*Directions:* Rewrite all of the items below as a JSON list of strings, one string for each line, with blank lines omitted.

Records for pointing to text and elements:
-- Begin --

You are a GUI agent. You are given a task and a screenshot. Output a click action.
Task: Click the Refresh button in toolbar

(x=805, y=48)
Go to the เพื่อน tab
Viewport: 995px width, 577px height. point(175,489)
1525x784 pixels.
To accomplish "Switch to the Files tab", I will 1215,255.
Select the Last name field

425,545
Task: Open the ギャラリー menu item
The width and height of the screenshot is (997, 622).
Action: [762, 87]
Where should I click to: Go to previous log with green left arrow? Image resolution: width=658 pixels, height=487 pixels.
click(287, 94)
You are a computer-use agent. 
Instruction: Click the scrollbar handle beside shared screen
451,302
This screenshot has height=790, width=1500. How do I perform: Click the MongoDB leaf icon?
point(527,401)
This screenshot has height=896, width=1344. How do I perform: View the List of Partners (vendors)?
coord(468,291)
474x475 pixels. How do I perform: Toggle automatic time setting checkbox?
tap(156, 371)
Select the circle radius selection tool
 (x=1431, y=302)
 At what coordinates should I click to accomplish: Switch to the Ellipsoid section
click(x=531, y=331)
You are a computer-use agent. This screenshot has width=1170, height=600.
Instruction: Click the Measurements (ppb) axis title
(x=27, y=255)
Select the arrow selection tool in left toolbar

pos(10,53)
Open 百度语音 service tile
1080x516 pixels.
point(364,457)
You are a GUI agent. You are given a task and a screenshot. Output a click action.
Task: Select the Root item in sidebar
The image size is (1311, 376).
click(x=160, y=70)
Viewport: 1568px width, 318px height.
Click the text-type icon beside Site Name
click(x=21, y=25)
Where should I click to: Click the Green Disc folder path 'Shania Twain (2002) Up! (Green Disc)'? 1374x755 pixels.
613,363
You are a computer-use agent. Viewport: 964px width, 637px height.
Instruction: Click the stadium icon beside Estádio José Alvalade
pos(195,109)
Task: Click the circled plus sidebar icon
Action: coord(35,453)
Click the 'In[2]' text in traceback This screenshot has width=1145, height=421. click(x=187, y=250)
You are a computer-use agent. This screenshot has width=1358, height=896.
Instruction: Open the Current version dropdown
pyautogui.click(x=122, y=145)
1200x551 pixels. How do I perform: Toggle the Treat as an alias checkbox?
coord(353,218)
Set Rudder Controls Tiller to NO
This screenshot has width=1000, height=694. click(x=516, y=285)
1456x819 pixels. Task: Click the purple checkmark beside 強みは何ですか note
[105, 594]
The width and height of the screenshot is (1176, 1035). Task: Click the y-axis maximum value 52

-- End --

*Exercise answer:*
[
  "You are a GUI agent. You are given a task and a screenshot. Output a click action.",
  "Task: Click the Refresh button in toolbar",
  "(x=805, y=48)",
  "Go to the เพื่อน tab",
  "Viewport: 995px width, 577px height. point(175,489)",
  "1525x784 pixels.",
  "To accomplish \"Switch to the Files tab\", I will 1215,255.",
  "Select the Last name field",
  "425,545",
  "Task: Open the ギャラリー menu item",
  "The width and height of the screenshot is (997, 622).",
  "Action: [762, 87]",
  "Where should I click to: Go to previous log with green left arrow? Image resolution: width=658 pixels, height=487 pixels.",
  "click(287, 94)",
  "You are a computer-use agent. ",
  "Instruction: Click the scrollbar handle beside shared screen",
  "451,302",
  "This screenshot has height=790, width=1500. How do I perform: Click the MongoDB leaf icon?",
  "point(527,401)",
  "This screenshot has height=896, width=1344. How do I perform: View the List of Partners (vendors)?",
  "coord(468,291)",
  "474x475 pixels. How do I perform: Toggle automatic time setting checkbox?",
  "tap(156, 371)",
  "Select the circle radius selection tool",
  " (x=1431, y=302)",
  " At what coordinates should I click to accomplish: Switch to the Ellipsoid section",
  "click(x=531, y=331)",
  "You are a computer-use agent. This screenshot has width=1170, height=600.",
  "Instruction: Click the Measurements (ppb) axis title",
  "(x=27, y=255)",
  "Select the arrow selection tool in left toolbar",
  "pos(10,53)",
  "Open 百度语音 service tile",
  "1080x516 pixels.",
  "point(364,457)",
  "You are a GUI agent. You are given a task and a screenshot. Output a click action.",
  "Task: Select the Root item in sidebar",
  "The image size is (1311, 376).",
  "click(x=160, y=70)",
  "Viewport: 1568px width, 318px height.",
  "Click the text-type icon beside Site Name",
  "click(x=21, y=25)",
  "Where should I click to: Click the Green Disc folder path 'Shania Twain (2002) Up! (Green Disc)'? 1374x755 pixels.",
  "613,363",
  "You are a computer-use agent. Viewport: 964px width, 637px height.",
  "Instruction: Click the stadium icon beside Estádio José Alvalade",
  "pos(195,109)",
  "Task: Click the circled plus sidebar icon",
  "Action: coord(35,453)",
  "Click the 'In[2]' text in traceback This screenshot has width=1145, height=421. click(x=187, y=250)",
  "You are a computer-use agent. This screenshot has width=1358, height=896.",
  "Instruction: Open the Current version dropdown",
  "pyautogui.click(x=122, y=145)",
  "1200x551 pixels. How do I perform: Toggle the Treat as an alias checkbox?",
  "coord(353,218)",
  "Set Rudder Controls Tiller to NO",
  "This screenshot has width=1000, height=694. click(x=516, y=285)",
  "1456x819 pixels. Task: Click the purple checkmark beside 強みは何ですか note",
  "[105, 594]",
  "The width and height of the screenshot is (1176, 1035). Task: Click the y-axis maximum value 52"
]